'My Word!' Rethinking the Roots of Plagiarism
Do you do academic book clubbing on your campus?
I love these discussions. Our last book club was on The Marketplace of Ideas: Reform and Resistance in the American University, by Louis Menand.
As an incentive participate, we buy the book for anyone at our institution who signs up - and the book club is open to everyone in our community.
Any suggestions for our next book?
I'd certainly suggest that you read My Word, either individually or as a group.
Blum is an anthropologist at Notre Dame, and the book is written for an academic rather than a popular audience. This approach has its pluses and minuses, as the book adheres to academic norms of providing long quotes (almost transcripts) from informants, undergrads at Notre Dame - which Blum calls "Saint U" in order to make her conclusions more generalizable.
Blum sets out to discover, utilizing her anthropological toolkit, why plagiarism seems to have moved from deviant to normative behavior amongst college students. Her concern is not with outright cheating, or the wholesale purchasing of term papers, but rather the seeming inability of students to properly cite sources and give attribution for other peoples ideas and sentences. She seeks not to judge, but to understand, preferring to think about the failure to attribute as a teachable moment. Blum's main conclusions in My Word (and I hesitate to so simplify her complex and nuanced arguments and observations) are:
- Students are mostly confused about attribution and citation, as the rules seem (to them) to be inconsistent, capricious, and illogical.

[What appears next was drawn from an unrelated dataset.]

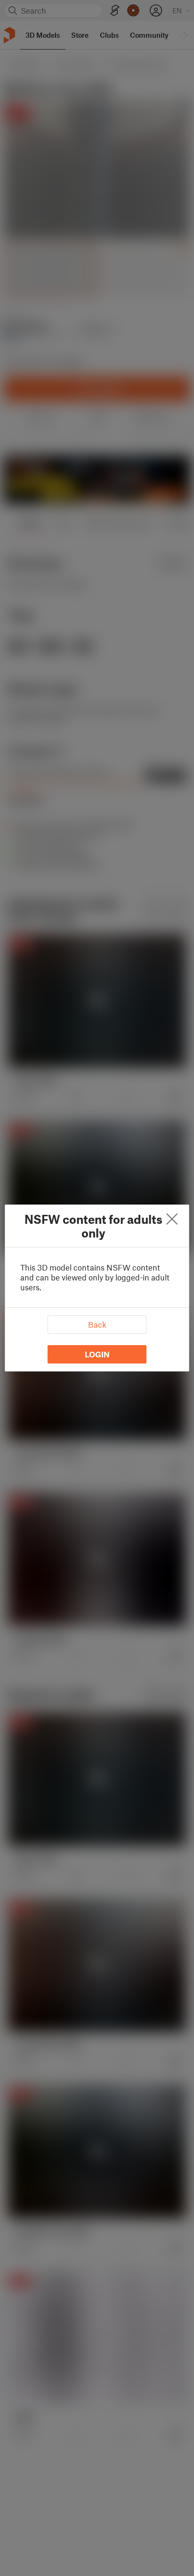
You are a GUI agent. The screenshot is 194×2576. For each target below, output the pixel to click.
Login (97, 1354)
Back (97, 1324)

- The dominant culture that students operate in is a "remix culture", one in which cultural capital is developed and displayed by one's ability to reference and quote from popular culture when interacting with peers. Lines from "The Simpsons" (or perhaps "Jersey Shore", "The Daily Show", or "Glee") contribute to the vernacular of the college sophomore. Footnoting one's cultural references would be beyond uncool. This remix culture does not extend to books or magazines or newspapers.

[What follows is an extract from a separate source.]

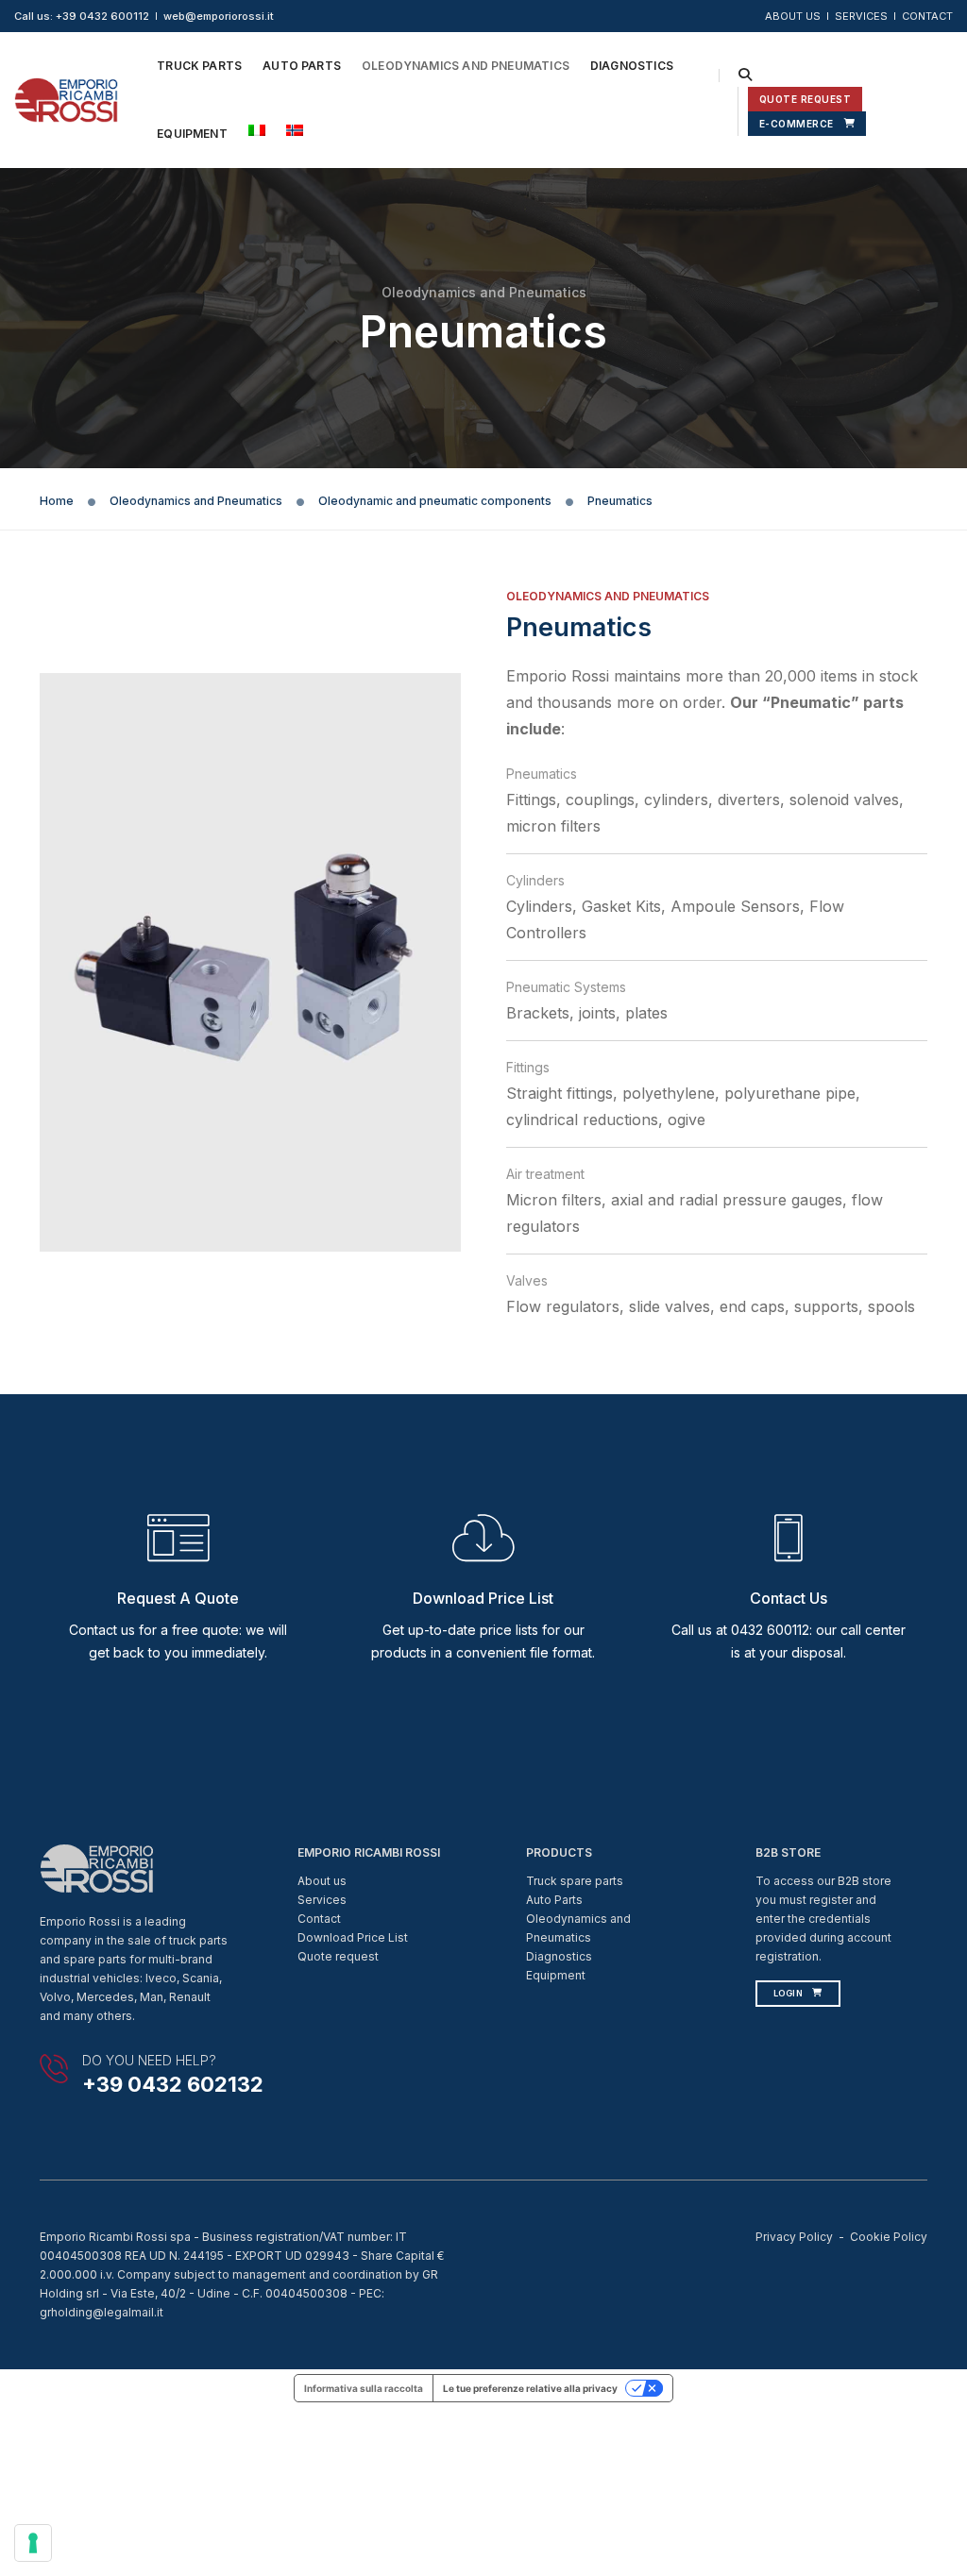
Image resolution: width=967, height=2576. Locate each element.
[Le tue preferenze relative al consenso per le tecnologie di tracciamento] (33, 2543)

- Academic norms of attribution are particularly alien to undergraduates. Learning to operate in the professorial culture of citation requires learning a new language, one at odds with the prevailing mode of communication and therefore difficult to master.
- Class work (studying, going to class, writing papers etc.) competes with an endless list of social, paid work, entertainment, and volunteer opportunities and obligations that make up the life of a college student. Campuses are "total institutions", where students find the demands on their time to be both enticing and endless. The ethos of "work hard / party hard" best captures student life, a result Blum thinks of a performance culture that has pushed kids to be active achievers since pre-school. The result is that students spend less time on class work than professors would expect and want. Papers are written with an eye towards maximum efficiency, which when combined with Google and competing deadlines, often results in un-sourced and un-attributed quotes and ideas finding there way into final drafts.

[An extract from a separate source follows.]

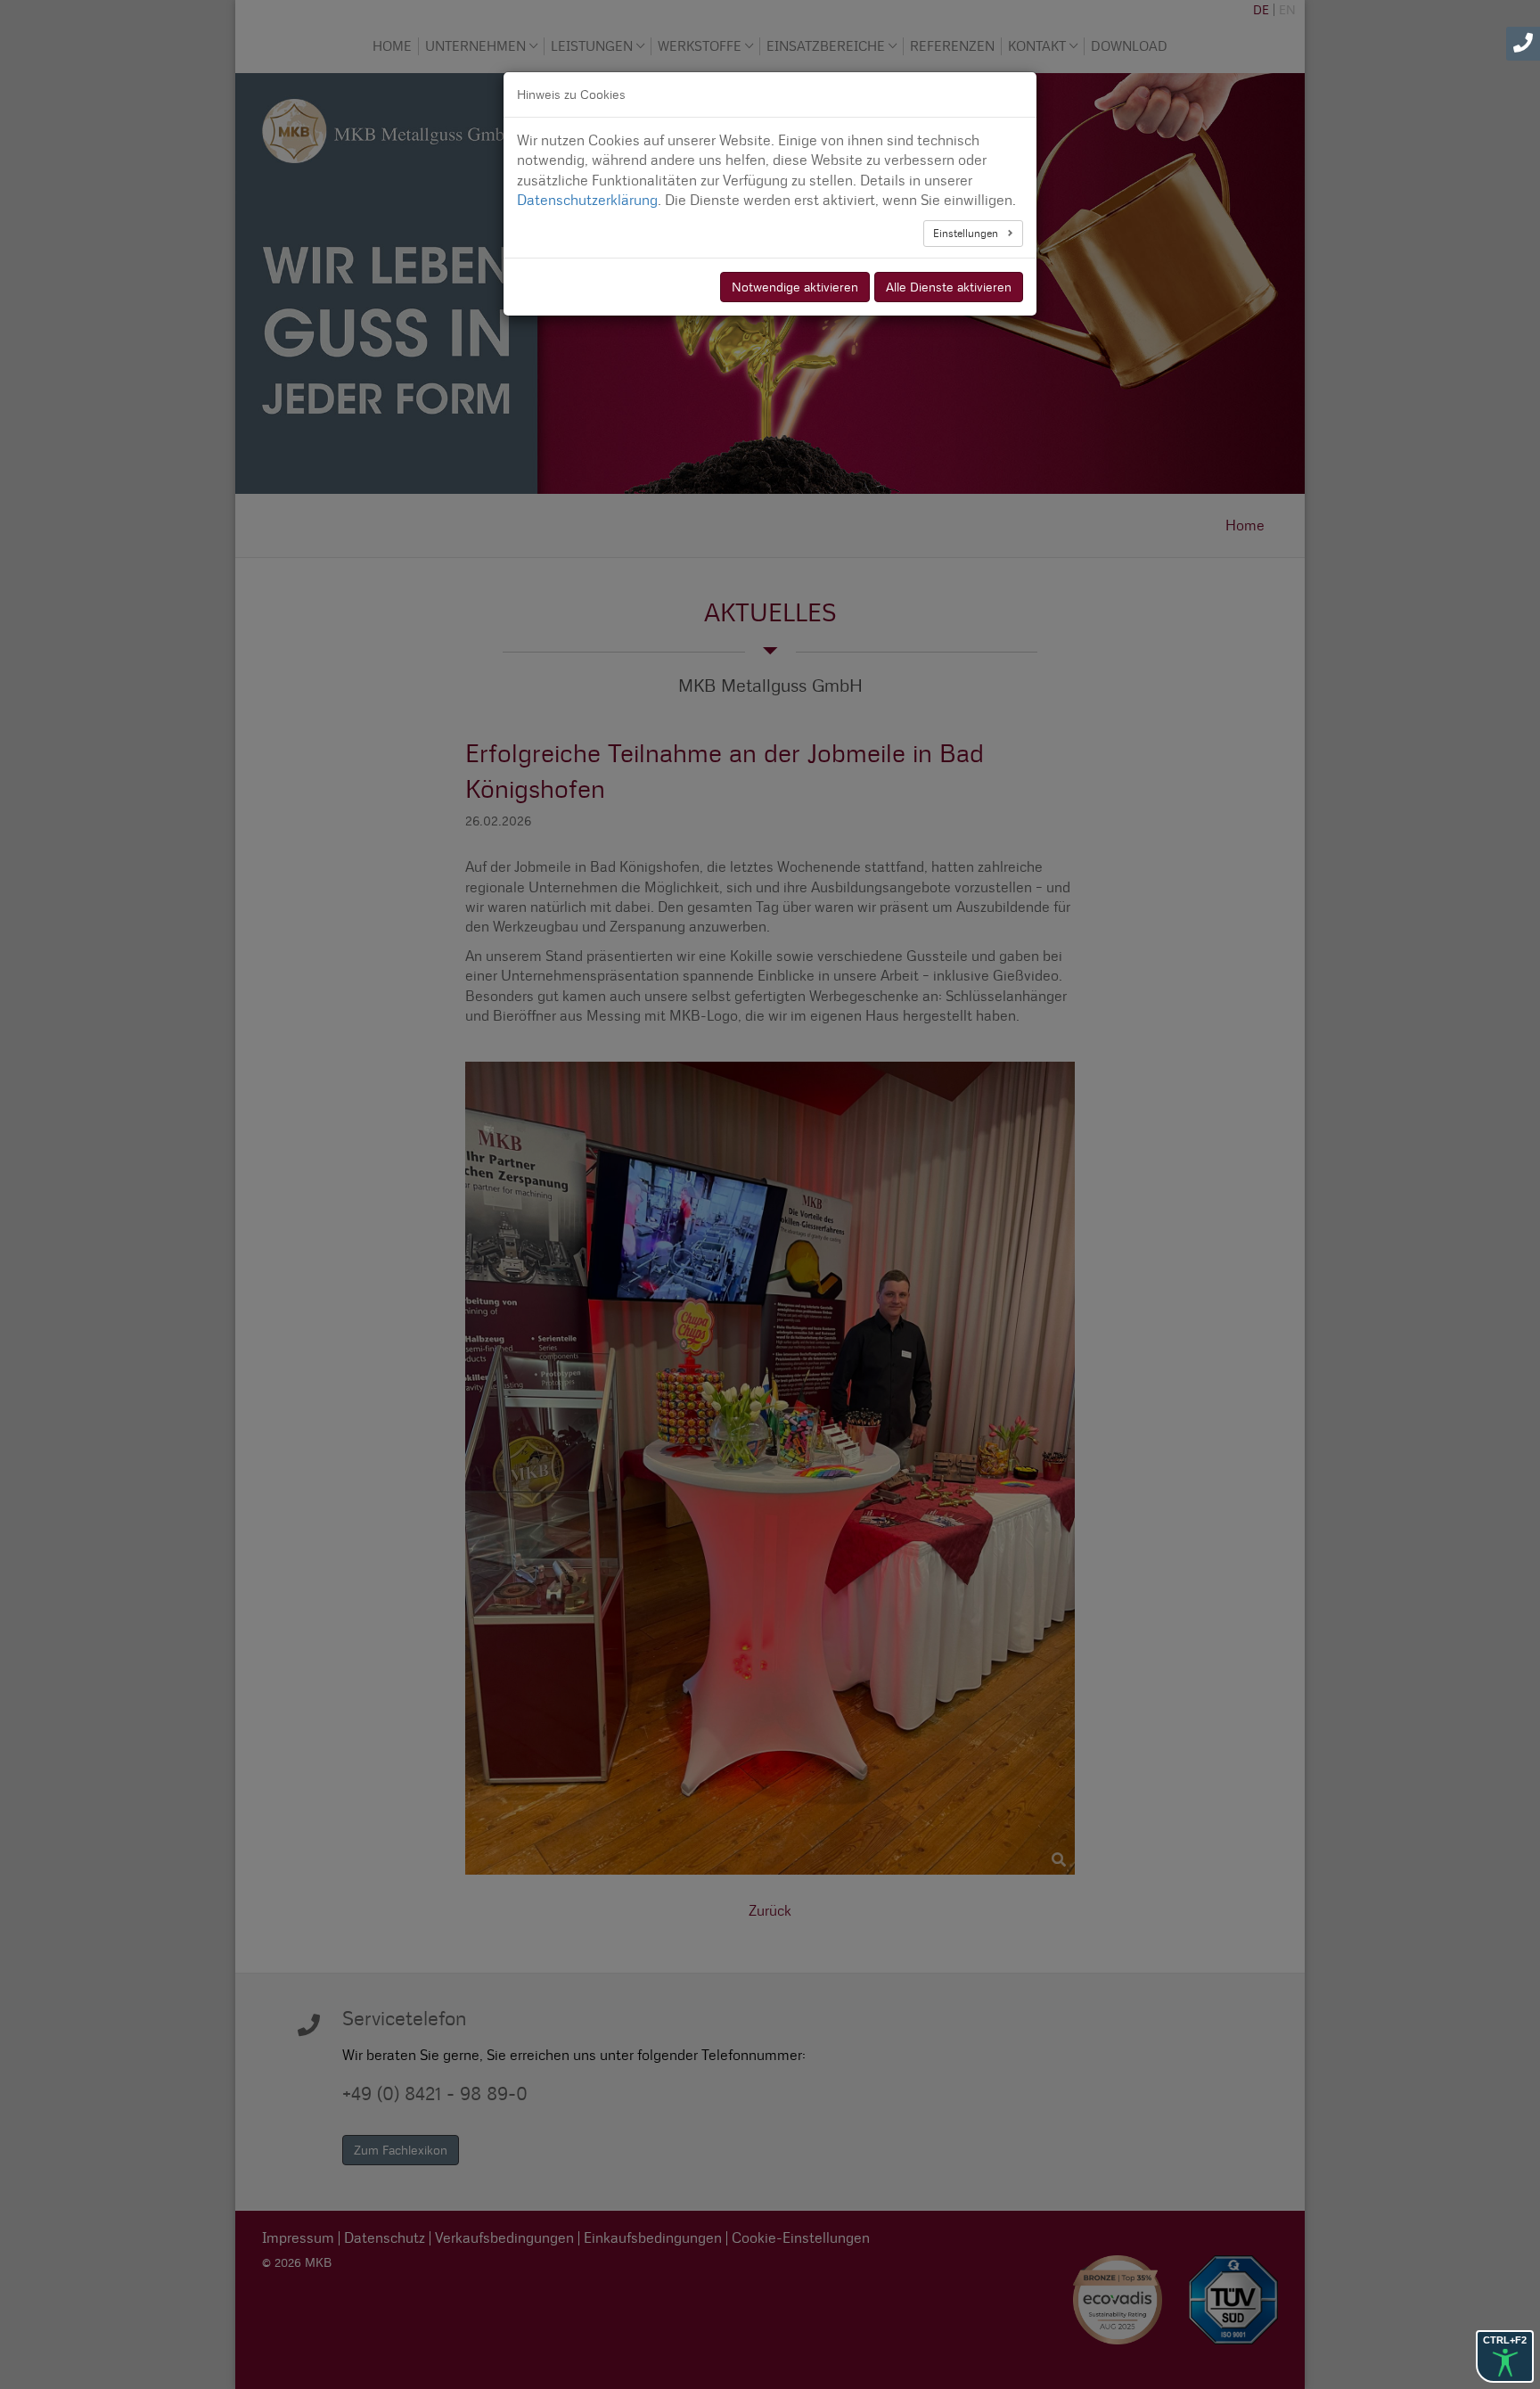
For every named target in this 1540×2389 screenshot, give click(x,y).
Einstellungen (967, 233)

- The medium of the long-from (10 to 20 page paper) feels foreign and disconnected to the present and future work demands for almost all students. Comparable, perhaps, to speaking and reading in Latin. The disconnect between students fluency in absorbing, interacting with and creating rich media - and professors comfort with the long-form writing, is growing with each new class. Does Quentin Tarantino footnote his movies? Do the kids on Glee stop to give credit to the original artist for the songs they sing?
The solution, for Blum, is to take the time to engage issues around plagiarism and citation directly with our students. It may be necessary to craft different types of assignments, such as media mashups, ones that speak more directly to the cultural (and future employment skill concerns) of students. We should face the problem head on, and involve our students in coming up with a solution. The practice of hauling students into judicial proceedings for non-attribution is too close to the RIAA's strategy of suing individual college students, both unfair and ineffective in stemming the tide.
After reading My Word, it will be difficult to think of plagiarism through our traditional professorial lens.